● EXERCISE INSTRUCTIONS: Please copy out the article below on JC McAuley, Salamanca's assistant baseball coach and school groundskeeper, word for word and in full.

SALAMANCA — Mike Smith calls him his “partner in crime.”
As Smith aims to revitalize Salamanca’s varsity baseball program, assistant coach JC McAuley has been at his side all along the way. But McAuley doesn’t just share a spot on the dugout bench and help the Warriors practice; he helps prepare the fields they play on every day in the spring.
As a groundskeeper for the school district, McAuley and his colleague Ed Sponeybarger are responsible for getting all of the Salamanca’s athletic fields in shape through the different seasons.
McAuley said baseball can be the most challenging sport to prepare the field for.
“At game time, we prep the field, Ed Sponeybarger and I paint the field,” McAuley said. “Now that we have the turf (at the new Veteran’s Park) we're not going to do that much. But we paint the field, we mark them out, get the dimensions set up and everything. We mow 'em, make sure there's nothing like holes or anything like that where the kids can get hurt in. So we plant grass, topsoil it. Baseball fields are the worst: we've got to drag them all the time and get the weeds off them, make them all look pretty and stuff.”

● DATA BELOW:
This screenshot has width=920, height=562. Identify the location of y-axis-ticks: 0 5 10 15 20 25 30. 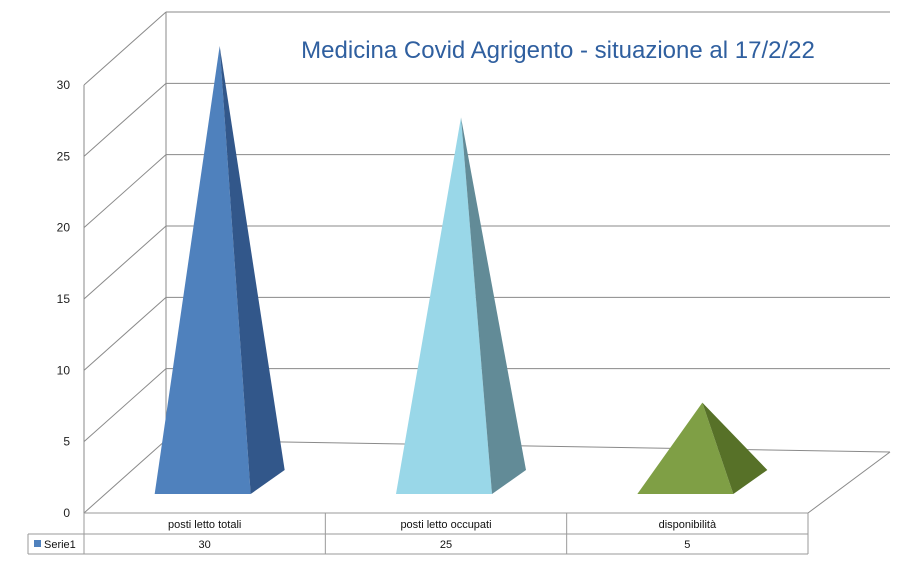
(64, 299).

● WRITTEN ANSWER:
SALAMANCA — Mike Smith calls him his “partner in crime.”
As Smith aims to revitalize Salamanca’s varsity baseball program, assistant coach JC McAuley has been at his side all along the way. But McAuley doesn’t just share a spot on the dugout bench and help the Warriors practice; he helps prepare the fields they play on every day in the spring.
As a groundskeeper for the school district, McAuley and his colleague Ed Sponeybarger are responsible for getting all of the Salamanca’s athletic fields in shape through the different seasons.
McAuley said baseball can be the most challenging sport to prepare the field for.
“At game time, we prep the field, Ed Sponeybarger and I paint the field,” McAuley said. “Now that we have the turf (at the new Veteran’s Park) we're not going to do that much. But we paint the field, we mark them out, get the dimensions set up and everything. We mow 'em, make sure there's nothing like holes or anything like that where the kids can get hurt in. So we plant grass, topsoil it. Baseball fields are the worst: we've got to drag them all the time and get the weeds off them, make them all look pretty and stuff.”